After impasse with IBEW, Glendale City Council imposes pay cut on utility workers

More than 200 Glendale Water & Power employees and their union comrades packed City Hall Tuesday night to protest a contract that cuts their pay by 1.75%.

Despite the showing, the City Council — unable to reach a deal with the International Brotherhood of Electrical Workers Local 18, the union representing the utility workers — voted unanimously, with one abstention, to impose the contract, which also requires workers to temporarily pay more for their own health insurance.

[This post has been corrected, please see note below for details.]

The move comes after nearly two years of unsuccessful negotiations with the Los Angeles-based union, which that also represents water and power workers in Los Angeles and Burbank.

IBEW spokesman Gus Corona attributed the contract terms not to budget concerns, as Glendale officials cited, but to what he claimed was an anti-union philosophy.

“It’s more about busting the unions, that’s what it’s about,” Corona said, as IBEW members whistled and clapped.

Mike Sagehorn, a former Glendale Water & Power employee who left about nine months ago because he was upset with how the utility treated workers, said others will quit, too.

“You guys are going to lose more,” he said.

The contract, which takes effect May 16, will last through the fiscal year, which ends June 30, but will stay in effect until another contract is agreed upon, said city spokesman Tom Lorenz.

The union sent a counter-proposal to city officials Tuesday morning, but Ochoa said the contract was “insignificantly different” and didn’t merit consideration.

The City Council, meanwhile, defended the decision to impose terms, citing protracted negotiations and the need to tamp down on costs.

“The council did not come to this decision easily nor rashly,” said Glendale Councilman Ara Najarian. “It’s unfortunate that we were not able to come to an agreement.”

In addition to the pay cut, the contract requires utility workers to pay 75% of the increased costs for health insurance that took effect last June. It also bans strikes, walkouts, staged sick days and other work stoppages.

“This isn’t going to be the end, future negotiations will come with the IBEW,” Mayor Dave Weaver said. “As long as I’m a councilman here, I won’t be willing to give away the taxpayers’ money of this city to one group of employees at the expense of all others.”

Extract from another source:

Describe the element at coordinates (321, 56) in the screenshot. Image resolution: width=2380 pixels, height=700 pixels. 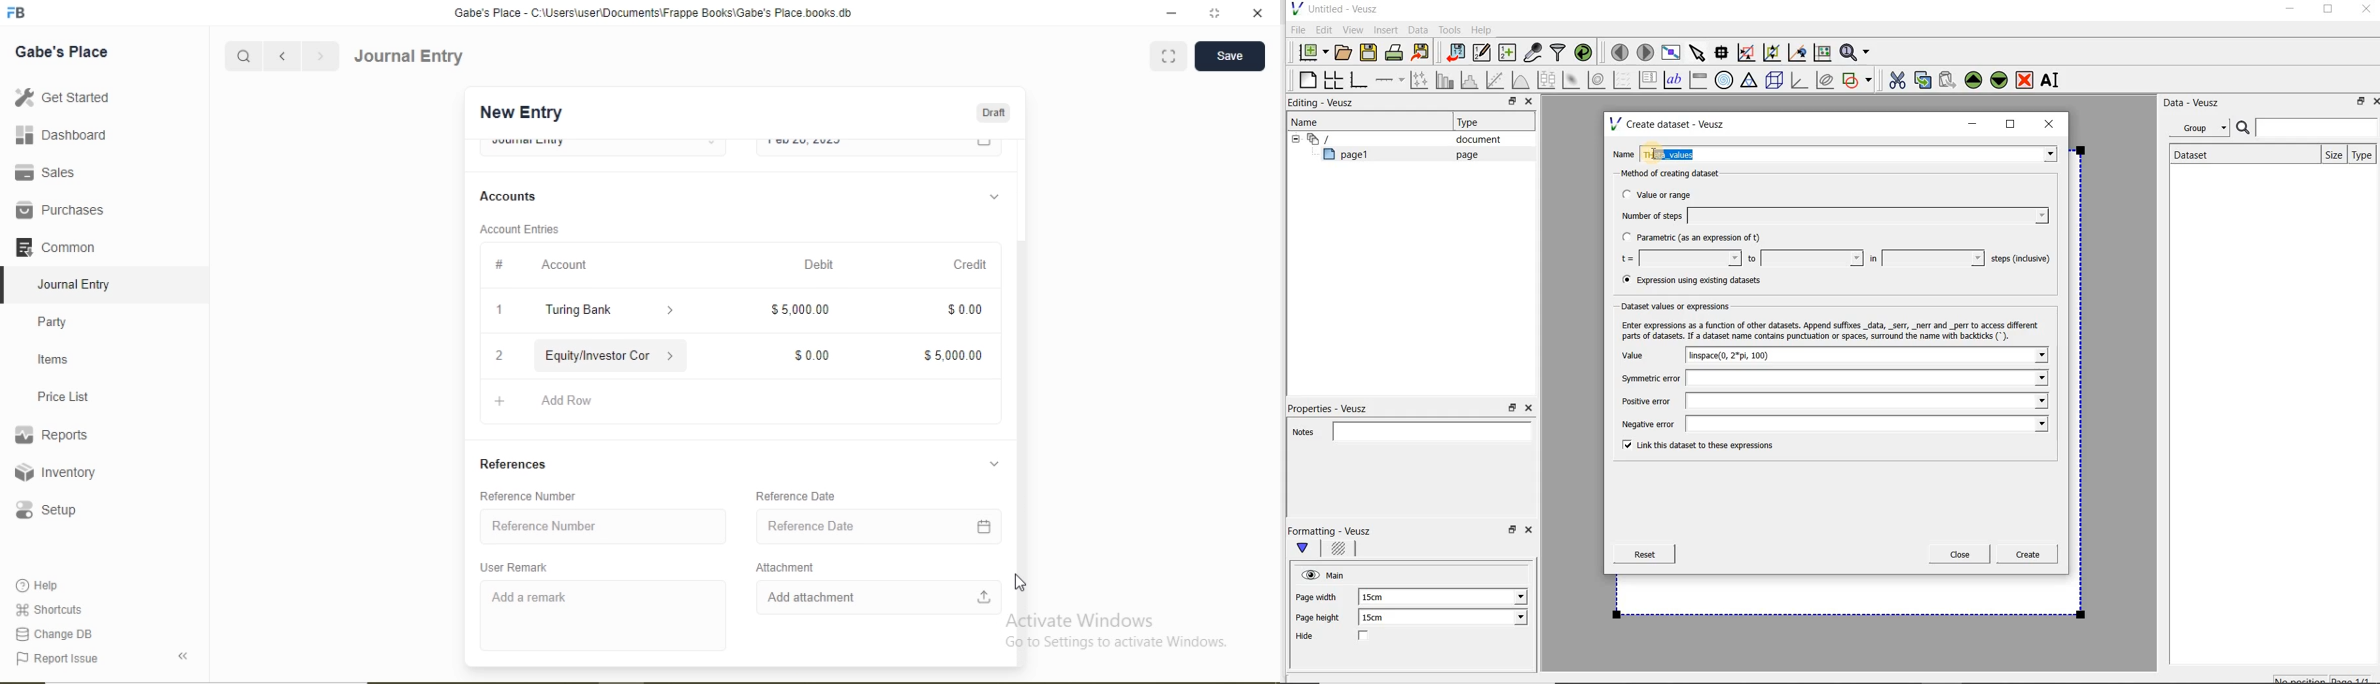
I see `Forward` at that location.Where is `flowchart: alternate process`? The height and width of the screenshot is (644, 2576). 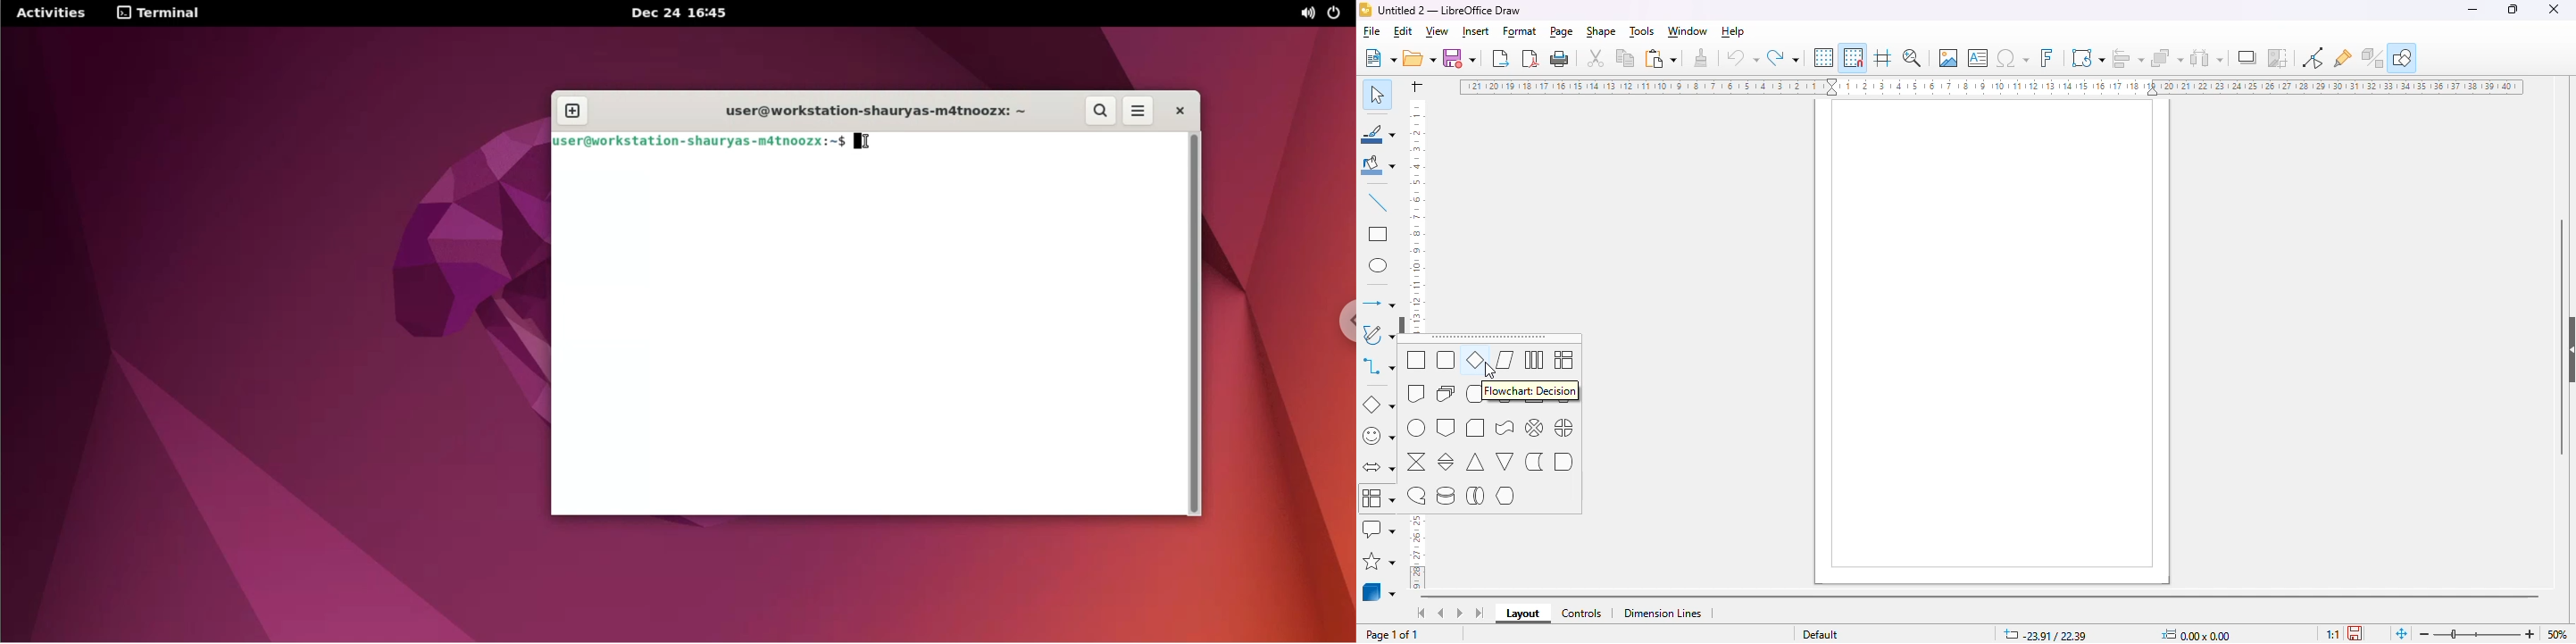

Councilman Zareh Sinanyan abstained from the vote because he hadn’t been part of the years-long negotiations.

The IBEW filed a lawsuit in March asking a Los Angeles County Superior Court judge to order stakeholders to assign mediators to help resolve the contract dispute.

A court meeting on the matter in downtown Los Angeles is scheduled for next month, but neither City Atty. Mike Garcia nor union spokesman Martin Marrufo would comment on what the council’s decision this week means for the legal matter.

After the city agreed to allow IBEW to represent Glendale utility workers in 2011, both sides began to negotiate a new contract, but an agreement proved elusive. The city presented a final offer on March 29, 2012. It was rejected by union members soon after it was presented.

During negotiations, IBEW officials presented multi-year proposals seeking 4% cost-of-living raises retroactive to July 1, 2011 and enhancements in specialty pays. But city officials argued the terms would be excessive and unrealistic since other employee groups have not received similar adjustments, according to a city report.

The union dropped the 4% raise requirement after the two sides hit an impasse, but would not agree to paying 1.75% more toward pensions, Doyle said.

In all, the two sides presented at least 11 proposals during contract negotiations, according to a city report.

Tuesday marked the second time the City Council has enacted across-the-board pay cuts on employees.

In 2010, the council implemented a 1.5% pay decrease for rank-and-file employees via a seventh-month contract because their union, the Glendale City Employees Assn., would not contribute more towards pensions.

After the move, the union agreed to have its members give 1% more of their paychecks towards pensions, said Human Resources Director Matt Doyle. But the 1.5% pay cut continued without across-the-board raises.

City officials have been adjusting union contracts as revenues have dipped in recent years due to the protracted recession because employee costs, from healthcare to pension benefits, have increased in tandem, Doyle said.

IBEW members pay 8.5% of their paychecks towards their retirement benefits, while other employee groups pay up to 12.5%.

“Wage and benefit increases at this time would send the wrong message to our residents,” Doyle said.

[For the Record, May 8, 2013: An earlier version of this story incorrectly stated that a 1.5% pay cut imposed on Glendale City Employees Assn. members on Nov. 2, 2010 was temporary. While the seven-month contract was replaced with a new one effective July 1, 2011, the pay cut continued as the employee group has not received across-the-board raises.]